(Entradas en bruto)
┌────────

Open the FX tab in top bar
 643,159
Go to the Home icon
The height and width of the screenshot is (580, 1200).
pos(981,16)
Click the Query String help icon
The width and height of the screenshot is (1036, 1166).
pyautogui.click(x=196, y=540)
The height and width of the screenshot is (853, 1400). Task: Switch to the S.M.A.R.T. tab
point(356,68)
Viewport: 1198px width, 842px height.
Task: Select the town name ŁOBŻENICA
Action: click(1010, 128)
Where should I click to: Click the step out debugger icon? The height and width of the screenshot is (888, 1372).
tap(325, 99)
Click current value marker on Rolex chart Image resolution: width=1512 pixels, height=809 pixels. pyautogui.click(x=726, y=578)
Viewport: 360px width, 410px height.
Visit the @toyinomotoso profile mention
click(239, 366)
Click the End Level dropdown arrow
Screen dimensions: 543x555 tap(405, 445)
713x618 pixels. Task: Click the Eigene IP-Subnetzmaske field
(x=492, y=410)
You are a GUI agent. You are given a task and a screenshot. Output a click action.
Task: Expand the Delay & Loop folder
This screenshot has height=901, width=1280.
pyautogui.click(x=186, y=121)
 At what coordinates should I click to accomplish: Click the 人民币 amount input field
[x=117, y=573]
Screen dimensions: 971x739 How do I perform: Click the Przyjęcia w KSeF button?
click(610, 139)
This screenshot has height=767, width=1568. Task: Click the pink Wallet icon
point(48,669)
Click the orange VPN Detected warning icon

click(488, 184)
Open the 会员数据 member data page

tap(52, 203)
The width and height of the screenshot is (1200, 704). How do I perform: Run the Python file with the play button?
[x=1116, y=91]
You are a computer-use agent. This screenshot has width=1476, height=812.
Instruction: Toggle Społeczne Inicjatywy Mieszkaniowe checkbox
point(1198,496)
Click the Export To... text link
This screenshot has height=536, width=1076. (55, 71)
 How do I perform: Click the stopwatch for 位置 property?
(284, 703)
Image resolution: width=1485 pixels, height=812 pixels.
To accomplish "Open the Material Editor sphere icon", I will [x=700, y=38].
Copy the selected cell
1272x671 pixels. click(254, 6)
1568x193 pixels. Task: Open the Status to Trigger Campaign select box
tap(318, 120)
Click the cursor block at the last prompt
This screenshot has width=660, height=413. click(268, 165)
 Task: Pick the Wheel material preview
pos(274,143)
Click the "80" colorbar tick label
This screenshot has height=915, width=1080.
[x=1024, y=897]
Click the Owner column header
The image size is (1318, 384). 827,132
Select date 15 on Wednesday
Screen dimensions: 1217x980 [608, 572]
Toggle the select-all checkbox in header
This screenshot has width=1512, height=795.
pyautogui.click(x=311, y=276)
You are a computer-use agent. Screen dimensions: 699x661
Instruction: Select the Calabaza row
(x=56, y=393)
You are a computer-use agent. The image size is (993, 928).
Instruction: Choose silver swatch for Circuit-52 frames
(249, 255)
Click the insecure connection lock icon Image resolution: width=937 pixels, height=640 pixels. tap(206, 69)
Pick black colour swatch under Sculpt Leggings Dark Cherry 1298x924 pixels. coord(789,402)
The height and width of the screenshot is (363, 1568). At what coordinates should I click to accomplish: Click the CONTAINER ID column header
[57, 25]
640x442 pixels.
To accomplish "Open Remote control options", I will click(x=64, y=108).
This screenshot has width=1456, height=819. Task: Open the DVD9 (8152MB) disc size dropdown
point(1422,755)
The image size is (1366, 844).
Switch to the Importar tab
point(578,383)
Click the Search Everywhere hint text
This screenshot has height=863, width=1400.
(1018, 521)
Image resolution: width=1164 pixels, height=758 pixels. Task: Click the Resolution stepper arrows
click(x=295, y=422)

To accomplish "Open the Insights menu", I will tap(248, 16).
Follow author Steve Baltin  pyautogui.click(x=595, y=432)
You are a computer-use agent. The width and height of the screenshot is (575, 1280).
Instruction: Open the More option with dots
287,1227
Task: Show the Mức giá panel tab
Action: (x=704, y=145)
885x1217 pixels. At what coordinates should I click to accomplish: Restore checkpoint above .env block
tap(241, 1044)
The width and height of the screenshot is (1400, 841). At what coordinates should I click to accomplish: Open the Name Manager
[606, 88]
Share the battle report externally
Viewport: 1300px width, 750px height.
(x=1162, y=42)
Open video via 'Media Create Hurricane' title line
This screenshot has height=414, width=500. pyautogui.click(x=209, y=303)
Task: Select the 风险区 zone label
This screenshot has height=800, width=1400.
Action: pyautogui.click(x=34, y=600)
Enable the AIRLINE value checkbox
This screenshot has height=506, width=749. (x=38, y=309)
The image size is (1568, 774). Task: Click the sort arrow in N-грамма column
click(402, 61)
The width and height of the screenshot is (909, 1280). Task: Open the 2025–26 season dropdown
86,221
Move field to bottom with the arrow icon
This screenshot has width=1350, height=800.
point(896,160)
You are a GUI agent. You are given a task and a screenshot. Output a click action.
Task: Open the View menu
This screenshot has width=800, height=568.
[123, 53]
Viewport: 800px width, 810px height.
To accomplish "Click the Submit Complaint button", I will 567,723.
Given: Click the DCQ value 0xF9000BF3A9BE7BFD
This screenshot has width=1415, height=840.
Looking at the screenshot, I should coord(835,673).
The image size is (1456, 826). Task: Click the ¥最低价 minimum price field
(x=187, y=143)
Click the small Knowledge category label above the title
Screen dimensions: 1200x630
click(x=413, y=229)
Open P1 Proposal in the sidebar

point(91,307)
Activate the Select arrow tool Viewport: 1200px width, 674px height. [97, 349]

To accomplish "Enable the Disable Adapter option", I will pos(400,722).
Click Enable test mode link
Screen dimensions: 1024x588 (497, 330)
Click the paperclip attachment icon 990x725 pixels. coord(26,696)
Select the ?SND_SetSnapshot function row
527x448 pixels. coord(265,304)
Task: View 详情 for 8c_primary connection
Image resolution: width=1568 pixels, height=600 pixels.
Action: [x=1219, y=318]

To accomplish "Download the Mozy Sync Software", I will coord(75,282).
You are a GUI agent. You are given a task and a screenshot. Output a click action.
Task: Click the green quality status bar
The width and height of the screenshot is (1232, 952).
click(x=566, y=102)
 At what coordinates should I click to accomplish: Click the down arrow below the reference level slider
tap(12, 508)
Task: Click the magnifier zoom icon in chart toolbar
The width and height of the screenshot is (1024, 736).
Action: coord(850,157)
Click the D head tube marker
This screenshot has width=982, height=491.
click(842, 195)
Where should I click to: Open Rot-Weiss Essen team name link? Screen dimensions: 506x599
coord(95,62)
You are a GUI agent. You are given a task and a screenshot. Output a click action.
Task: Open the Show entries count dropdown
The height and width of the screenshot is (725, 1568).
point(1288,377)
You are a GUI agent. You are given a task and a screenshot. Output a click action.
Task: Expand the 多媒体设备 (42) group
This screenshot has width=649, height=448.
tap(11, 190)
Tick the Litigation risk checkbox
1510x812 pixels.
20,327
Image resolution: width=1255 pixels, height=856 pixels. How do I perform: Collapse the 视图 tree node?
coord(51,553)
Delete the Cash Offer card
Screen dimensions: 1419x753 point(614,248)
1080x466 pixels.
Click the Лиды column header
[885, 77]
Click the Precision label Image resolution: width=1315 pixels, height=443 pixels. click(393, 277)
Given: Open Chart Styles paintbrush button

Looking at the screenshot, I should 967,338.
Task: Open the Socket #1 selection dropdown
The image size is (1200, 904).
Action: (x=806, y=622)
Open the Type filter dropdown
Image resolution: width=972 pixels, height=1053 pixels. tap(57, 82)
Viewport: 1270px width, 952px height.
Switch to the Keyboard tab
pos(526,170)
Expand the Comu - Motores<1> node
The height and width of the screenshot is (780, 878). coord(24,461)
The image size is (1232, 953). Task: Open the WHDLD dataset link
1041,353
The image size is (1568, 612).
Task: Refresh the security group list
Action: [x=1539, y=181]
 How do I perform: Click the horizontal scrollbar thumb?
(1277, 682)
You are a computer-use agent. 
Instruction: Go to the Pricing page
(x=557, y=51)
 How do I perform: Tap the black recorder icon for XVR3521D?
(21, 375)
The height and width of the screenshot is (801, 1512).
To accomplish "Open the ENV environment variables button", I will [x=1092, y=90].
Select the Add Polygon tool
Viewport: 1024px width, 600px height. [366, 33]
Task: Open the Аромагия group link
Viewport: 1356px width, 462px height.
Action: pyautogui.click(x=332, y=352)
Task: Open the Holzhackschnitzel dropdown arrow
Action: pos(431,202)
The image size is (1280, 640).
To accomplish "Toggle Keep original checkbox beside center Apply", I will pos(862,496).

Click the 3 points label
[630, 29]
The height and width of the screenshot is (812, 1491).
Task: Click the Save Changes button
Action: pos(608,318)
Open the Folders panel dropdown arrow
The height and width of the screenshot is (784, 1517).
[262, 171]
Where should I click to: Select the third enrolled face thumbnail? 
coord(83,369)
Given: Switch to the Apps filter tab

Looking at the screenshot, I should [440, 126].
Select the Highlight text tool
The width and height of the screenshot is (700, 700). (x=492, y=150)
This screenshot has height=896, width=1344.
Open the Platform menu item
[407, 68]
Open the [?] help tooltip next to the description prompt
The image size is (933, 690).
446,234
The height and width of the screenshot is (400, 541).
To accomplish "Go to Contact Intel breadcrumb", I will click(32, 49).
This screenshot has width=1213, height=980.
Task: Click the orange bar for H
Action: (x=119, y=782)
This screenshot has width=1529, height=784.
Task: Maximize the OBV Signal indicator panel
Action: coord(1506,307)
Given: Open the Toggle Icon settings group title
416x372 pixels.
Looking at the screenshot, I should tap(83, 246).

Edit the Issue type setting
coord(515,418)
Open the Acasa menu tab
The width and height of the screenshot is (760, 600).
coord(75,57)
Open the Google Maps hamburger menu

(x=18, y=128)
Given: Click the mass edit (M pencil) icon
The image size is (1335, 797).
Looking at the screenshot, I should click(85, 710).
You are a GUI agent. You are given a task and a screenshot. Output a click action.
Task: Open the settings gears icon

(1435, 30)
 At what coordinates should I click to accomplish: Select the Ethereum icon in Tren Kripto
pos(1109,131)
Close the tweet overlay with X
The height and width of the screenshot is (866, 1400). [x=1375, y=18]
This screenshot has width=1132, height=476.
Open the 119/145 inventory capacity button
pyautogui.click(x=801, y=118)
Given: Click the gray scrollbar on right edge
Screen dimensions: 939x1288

└────────

Pasa a una lista numerada el tramo que va desde la línea que contiene "This screenshot has width=1456, height=819." hasta la que contiene "click(x=295, y=422)", ambas incluidas, sin las líneas en blanco.

### EN RESPUESTA:
1. This screenshot has width=1456, height=819. Task: Open the DVD9 (8152MB) disc size dropdown
2. point(1422,755)
3. The image size is (1366, 844).
4. Switch to the Importar tab
5. point(578,383)
6. Click the Search Everywhere hint text
7. This screenshot has height=863, width=1400.
8. (1018, 521)
9. Image resolution: width=1164 pixels, height=758 pixels. Task: Click the Resolution stepper arrows
10. click(x=295, y=422)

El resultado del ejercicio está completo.